It was one of the most shocking and controversial cartoons in South African history: a ferocious caricature that even the artist admitted would be impossible to publish in many countries.

The cartoon showed President Jacob Zuma unbuckling his pants and preparing to rape a blindfolded Lady Justice figure while his supporters cheered him on.

It was a critique of Mr. Zuma's alleged interference with the justice system after he was charged with corruption, but it was attacked as racist and disrespectful, and an outraged Mr. Zuma filed suit against the cartoonist, Jonathan Shapiro (known as Zapiro), demanding an apology and $580,000 in damages.

But it was revealed on Sunday, on the eve of the scheduled trial, that Mr. Zuma had suddenly abandoned the four-year legal battle and agreed to pay half of the legal costs of the newspaper that published the cartoon. His spokesman said Mr. Zuma didn't want to limit "the public exercise of free speech."

The dramatic turn of events is being hailed as a major victory for freedom of speech in South Africa, which had been under assault when the ANC forced an art gallery to remove "The Spear" – a satirical painting that showed Mr. Zuma with his genitals exposed.

But the decision to abandon the lawsuit is fuelling a new controversy: the rising cost of Mr. Zuma's legal bills. Just last week, the government agreed to spend an extra $2.3-million on Mr. Zuma's legal costs, covering a wide variety of lawsuits and legal battles. It gave no breakdown of the expenses for different cases, but it is presumed to include the "Lady Justice" legal costs.

Mr. Zuma, who was acquitted of a rape charge in 2006, continues to insist that the "Lady Justice" cartoon was hurtful and wrong. The cartoonist "wanted to perpetrate an image of the President as a sexual deviant" and showed deep prejudice about "African males and sexual mores," his office said on Sunday. It added that that Mr. Zuma "would like to avoid setting a legal precedent that may have the effect of limiting the public exercise of free speech." And it said a legal battle would be "an unnecessary diversion" in the current economic climate.
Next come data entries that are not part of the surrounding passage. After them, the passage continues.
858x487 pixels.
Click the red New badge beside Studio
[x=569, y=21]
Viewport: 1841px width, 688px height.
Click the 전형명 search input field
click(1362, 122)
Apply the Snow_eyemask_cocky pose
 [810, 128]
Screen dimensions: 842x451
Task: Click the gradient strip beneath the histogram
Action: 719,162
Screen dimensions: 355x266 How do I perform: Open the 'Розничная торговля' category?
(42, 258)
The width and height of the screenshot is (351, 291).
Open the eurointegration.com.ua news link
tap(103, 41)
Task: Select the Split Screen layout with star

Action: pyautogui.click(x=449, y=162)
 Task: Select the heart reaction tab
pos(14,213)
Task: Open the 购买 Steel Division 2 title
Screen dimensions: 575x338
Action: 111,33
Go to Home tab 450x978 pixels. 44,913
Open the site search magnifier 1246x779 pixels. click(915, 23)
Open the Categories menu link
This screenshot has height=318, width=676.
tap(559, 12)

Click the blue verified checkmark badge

Mr. Zuma has been embroiled in many court cases lately, including the "Spear" case and a long-running battle over the wiretapped audio recordings that played a mysterious role in prosecutors' decision to drop corruption charges against Mr. Zuma in 2009, just days before he won election as president.

Even after abandoning the "Lady Justice" case, Mr. Zuma is still pursuing 12 further lawsuits against local and international media, including two lawsuits over other Shapiro cartoons.

Mr. Shapiro, the best-known cartoonist in South Africa, was quick to declare victory on Sunday, saying that he was vindicated and Mr. Zuma had "capitulated." In the Sunday Times, the same newspaper that published the original cartoon in 2008, he celebrated victory with a sketch portraying himself and Lady Justice pinning Mr. Zuma to the ground. Waving a copy of the original, he is shown asking the president: "Are we done here?"

Mr. Shapiro said he would have liked the case to go to trial because he was certain of winning. "Everything that the cartoon depicted, like Zuma bullying the justice system, has come true," he told the Sunday Times.

"We are extremely happy with this outcome, but a lot of time and taxpayer money has been wasted on an ill-considered effort to curtail free expression," added Ray Hartley, the newspaper's editor.

Mr. Shapiro is a long-time ANC supporter and anti-apartheid activist who sometimes had his cartoons banned by the apartheid regime and was even briefly jailed. He has said that the current pressures against the media are not nearly as bad as they were during apartheid, but have worsened in recent years.